### YOUR TASK
Work through the listing below, copying each line that carries the word "small".

[[ DATA, beginning ]]

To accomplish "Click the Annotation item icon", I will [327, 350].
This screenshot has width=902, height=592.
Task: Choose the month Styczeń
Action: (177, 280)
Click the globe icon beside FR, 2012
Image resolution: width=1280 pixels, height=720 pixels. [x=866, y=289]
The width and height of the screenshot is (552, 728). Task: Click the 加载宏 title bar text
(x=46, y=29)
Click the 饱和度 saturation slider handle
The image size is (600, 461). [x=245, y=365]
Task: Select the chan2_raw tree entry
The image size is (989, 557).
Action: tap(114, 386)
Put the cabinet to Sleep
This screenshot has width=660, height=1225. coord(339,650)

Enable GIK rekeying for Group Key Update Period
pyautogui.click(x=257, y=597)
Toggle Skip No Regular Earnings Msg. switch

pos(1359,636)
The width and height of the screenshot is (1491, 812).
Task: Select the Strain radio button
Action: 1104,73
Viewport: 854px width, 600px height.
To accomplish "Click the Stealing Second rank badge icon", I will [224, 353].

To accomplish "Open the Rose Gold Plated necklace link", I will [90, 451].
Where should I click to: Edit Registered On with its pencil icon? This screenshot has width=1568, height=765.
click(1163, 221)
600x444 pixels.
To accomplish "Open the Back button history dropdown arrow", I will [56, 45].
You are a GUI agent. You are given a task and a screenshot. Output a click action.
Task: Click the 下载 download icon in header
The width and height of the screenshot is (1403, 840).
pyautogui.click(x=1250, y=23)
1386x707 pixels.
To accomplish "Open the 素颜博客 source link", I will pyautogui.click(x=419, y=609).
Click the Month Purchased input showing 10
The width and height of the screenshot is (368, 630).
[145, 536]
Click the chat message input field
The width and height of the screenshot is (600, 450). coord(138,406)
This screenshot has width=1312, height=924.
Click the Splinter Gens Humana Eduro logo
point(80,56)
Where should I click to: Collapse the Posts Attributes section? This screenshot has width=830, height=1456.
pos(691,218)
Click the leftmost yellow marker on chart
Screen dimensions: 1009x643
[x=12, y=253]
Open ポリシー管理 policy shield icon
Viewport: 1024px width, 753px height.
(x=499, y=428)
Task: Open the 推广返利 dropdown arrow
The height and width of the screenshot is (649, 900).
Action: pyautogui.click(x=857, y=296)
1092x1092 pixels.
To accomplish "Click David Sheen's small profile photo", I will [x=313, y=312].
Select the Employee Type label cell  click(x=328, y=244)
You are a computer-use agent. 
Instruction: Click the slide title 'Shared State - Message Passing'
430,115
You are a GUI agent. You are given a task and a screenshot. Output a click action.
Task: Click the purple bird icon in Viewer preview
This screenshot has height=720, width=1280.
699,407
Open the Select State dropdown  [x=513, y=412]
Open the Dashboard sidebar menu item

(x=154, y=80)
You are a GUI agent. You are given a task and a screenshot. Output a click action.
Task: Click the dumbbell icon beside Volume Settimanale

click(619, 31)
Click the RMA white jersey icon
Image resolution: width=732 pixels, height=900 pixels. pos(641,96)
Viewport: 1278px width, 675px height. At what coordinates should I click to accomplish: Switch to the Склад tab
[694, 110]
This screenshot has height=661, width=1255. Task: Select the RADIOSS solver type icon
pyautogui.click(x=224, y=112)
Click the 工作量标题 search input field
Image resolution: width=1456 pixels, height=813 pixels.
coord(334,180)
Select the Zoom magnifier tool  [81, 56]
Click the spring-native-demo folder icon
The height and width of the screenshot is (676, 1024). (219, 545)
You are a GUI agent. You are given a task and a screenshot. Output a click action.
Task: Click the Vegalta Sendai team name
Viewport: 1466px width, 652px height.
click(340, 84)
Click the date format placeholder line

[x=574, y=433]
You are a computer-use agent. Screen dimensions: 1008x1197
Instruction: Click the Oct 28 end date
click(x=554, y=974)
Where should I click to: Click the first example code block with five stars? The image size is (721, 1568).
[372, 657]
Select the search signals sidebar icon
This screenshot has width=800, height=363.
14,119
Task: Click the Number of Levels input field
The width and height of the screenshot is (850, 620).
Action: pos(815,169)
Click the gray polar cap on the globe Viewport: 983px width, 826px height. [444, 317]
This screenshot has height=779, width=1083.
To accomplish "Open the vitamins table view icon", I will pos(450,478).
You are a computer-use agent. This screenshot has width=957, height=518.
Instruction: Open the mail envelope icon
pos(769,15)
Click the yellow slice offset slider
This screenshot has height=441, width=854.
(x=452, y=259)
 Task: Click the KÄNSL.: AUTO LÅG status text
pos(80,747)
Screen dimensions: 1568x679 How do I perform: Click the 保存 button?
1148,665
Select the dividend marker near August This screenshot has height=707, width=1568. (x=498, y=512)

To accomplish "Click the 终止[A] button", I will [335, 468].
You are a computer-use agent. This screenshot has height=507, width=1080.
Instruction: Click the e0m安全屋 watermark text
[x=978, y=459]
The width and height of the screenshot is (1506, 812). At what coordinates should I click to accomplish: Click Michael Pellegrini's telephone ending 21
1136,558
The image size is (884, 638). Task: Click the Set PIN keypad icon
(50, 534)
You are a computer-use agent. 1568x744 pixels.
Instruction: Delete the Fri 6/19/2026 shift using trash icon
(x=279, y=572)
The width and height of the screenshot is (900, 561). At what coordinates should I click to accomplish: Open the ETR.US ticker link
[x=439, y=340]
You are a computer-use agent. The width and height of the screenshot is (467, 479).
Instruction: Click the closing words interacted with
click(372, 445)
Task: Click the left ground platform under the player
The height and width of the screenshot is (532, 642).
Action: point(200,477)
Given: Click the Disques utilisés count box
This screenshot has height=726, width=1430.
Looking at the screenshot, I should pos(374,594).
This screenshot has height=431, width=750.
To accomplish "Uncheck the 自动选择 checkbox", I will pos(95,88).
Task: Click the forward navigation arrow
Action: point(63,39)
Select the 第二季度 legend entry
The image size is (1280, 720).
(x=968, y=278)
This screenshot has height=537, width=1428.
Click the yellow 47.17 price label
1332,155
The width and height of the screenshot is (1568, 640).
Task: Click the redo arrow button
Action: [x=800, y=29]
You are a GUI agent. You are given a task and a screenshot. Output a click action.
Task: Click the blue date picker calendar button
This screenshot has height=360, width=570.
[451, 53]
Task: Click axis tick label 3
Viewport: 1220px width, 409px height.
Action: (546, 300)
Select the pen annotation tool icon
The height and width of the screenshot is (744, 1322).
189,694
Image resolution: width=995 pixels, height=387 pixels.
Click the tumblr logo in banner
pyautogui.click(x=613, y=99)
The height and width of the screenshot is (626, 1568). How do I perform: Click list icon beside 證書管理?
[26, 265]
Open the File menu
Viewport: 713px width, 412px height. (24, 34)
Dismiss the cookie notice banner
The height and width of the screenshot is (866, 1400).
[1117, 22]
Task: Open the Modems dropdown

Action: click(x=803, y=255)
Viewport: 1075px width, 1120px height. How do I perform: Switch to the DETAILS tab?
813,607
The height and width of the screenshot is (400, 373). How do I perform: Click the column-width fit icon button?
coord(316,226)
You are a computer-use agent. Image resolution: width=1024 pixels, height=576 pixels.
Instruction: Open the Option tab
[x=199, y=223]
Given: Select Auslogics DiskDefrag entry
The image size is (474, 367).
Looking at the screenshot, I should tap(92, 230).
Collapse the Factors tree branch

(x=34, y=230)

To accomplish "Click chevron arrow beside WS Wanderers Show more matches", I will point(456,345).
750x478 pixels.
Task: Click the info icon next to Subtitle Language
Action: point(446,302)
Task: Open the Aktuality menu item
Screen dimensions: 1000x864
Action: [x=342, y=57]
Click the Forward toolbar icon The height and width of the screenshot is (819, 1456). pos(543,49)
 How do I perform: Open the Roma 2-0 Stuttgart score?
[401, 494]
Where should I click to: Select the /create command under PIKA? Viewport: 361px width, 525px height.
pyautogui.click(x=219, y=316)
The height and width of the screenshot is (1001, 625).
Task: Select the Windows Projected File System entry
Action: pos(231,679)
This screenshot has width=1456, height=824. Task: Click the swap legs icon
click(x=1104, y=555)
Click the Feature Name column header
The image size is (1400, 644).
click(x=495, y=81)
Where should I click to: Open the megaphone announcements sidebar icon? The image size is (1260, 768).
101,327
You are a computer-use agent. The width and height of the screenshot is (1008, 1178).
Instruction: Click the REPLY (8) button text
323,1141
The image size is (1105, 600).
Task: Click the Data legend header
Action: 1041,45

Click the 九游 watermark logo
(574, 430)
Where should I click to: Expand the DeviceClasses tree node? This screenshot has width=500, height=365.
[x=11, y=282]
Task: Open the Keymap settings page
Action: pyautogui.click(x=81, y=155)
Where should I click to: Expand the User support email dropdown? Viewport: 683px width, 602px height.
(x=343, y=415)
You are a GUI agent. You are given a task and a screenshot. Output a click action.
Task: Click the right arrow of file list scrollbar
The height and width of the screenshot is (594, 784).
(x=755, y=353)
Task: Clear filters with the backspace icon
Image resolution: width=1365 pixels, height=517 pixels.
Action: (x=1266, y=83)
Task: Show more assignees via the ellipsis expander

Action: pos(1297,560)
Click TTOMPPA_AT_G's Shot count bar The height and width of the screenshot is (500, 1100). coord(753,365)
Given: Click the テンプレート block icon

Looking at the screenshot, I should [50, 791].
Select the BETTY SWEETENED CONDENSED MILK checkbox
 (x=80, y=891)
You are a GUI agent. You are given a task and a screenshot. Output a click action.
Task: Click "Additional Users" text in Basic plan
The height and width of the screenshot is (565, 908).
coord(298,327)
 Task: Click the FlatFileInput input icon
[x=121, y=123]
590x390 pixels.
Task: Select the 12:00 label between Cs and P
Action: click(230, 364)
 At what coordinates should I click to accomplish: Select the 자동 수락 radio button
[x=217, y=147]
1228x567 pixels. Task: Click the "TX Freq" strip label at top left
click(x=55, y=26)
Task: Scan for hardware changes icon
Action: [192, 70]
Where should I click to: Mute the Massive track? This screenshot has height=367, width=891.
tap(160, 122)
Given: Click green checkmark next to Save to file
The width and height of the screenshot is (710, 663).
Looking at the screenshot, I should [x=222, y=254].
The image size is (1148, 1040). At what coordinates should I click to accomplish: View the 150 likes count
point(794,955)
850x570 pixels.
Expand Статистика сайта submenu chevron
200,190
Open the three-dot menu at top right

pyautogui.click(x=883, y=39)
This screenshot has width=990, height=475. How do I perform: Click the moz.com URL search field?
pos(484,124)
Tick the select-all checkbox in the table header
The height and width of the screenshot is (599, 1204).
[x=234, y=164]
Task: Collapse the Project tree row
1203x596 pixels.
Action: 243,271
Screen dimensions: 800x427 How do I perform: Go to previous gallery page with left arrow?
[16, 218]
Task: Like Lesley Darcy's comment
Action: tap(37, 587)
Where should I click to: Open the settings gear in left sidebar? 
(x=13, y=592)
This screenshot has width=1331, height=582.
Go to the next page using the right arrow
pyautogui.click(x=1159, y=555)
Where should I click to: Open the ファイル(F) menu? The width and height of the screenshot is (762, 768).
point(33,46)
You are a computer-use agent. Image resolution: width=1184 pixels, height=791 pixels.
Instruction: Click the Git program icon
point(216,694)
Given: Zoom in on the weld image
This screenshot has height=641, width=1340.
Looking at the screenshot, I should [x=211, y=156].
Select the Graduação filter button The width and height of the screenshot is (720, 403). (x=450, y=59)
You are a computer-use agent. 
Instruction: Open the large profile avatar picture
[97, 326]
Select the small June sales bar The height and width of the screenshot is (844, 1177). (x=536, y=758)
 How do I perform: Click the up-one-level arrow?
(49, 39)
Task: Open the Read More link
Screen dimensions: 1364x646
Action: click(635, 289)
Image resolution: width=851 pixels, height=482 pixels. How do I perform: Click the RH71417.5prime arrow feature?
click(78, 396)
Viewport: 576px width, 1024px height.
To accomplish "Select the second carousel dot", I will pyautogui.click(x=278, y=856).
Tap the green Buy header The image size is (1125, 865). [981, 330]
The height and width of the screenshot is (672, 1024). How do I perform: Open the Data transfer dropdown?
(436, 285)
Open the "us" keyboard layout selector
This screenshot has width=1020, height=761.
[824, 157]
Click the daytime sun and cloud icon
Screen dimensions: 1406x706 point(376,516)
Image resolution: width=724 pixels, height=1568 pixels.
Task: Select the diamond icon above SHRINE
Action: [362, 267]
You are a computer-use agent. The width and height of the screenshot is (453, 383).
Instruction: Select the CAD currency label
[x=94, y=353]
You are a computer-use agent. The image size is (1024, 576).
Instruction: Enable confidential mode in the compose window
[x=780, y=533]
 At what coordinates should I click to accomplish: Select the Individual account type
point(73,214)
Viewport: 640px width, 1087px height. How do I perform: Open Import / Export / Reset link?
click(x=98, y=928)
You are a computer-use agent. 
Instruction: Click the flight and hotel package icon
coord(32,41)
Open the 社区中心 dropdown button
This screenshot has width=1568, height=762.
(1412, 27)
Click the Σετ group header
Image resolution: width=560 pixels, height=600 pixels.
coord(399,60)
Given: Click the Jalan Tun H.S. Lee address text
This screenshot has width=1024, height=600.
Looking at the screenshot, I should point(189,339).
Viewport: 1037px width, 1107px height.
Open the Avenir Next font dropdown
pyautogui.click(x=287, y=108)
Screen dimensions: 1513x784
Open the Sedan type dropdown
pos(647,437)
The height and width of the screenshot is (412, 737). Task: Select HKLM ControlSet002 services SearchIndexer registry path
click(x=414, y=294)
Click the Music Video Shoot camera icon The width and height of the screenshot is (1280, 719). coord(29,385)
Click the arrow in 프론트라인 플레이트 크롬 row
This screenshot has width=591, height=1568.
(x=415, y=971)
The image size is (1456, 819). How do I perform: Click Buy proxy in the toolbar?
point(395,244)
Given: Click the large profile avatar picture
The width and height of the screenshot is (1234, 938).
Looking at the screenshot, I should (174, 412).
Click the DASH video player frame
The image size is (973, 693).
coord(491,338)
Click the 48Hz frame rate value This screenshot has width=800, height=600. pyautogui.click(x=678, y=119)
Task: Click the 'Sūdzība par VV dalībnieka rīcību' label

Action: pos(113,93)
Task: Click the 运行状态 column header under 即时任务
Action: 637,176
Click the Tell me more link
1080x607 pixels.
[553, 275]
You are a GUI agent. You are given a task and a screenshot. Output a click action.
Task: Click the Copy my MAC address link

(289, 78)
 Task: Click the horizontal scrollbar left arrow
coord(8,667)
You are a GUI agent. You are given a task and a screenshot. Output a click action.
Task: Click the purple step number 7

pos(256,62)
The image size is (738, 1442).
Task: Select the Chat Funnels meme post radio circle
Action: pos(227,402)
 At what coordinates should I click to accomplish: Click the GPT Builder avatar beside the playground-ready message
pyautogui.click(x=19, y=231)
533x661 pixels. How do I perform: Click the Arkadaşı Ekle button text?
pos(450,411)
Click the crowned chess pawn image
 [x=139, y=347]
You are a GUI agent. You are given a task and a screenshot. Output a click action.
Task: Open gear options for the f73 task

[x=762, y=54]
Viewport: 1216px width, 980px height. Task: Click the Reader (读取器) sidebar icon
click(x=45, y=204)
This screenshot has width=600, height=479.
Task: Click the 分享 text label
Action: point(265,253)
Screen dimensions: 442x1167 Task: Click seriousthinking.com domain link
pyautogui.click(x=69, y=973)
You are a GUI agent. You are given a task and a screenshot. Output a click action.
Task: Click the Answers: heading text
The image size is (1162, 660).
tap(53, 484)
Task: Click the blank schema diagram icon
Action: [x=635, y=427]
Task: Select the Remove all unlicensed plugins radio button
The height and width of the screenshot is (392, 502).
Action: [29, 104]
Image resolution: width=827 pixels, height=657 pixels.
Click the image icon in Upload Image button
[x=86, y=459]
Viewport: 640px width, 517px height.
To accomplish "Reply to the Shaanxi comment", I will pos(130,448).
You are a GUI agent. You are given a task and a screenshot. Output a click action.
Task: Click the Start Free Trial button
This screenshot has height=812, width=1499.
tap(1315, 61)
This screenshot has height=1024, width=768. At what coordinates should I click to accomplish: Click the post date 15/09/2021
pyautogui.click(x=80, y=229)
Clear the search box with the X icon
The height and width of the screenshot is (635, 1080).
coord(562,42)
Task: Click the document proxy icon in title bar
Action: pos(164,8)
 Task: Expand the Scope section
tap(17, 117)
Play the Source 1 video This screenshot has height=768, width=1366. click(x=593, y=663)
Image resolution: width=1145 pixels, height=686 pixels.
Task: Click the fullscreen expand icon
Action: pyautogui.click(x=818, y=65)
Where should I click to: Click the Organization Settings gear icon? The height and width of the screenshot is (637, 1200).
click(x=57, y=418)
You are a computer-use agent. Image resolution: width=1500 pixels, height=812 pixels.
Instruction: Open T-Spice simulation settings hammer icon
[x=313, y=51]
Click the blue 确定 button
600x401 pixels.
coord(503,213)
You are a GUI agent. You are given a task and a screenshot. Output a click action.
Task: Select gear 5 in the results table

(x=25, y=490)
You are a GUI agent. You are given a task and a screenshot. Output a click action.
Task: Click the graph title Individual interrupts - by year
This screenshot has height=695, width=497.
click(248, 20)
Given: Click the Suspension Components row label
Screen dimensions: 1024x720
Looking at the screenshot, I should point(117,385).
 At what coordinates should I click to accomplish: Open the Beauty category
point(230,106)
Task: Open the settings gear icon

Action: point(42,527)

[[ DATA, end ]]

### ANSWER
To accomplish "Click David Sheen's small profile photo", I will [x=313, y=312].
Select the small June sales bar The height and width of the screenshot is (844, 1177). (x=536, y=758)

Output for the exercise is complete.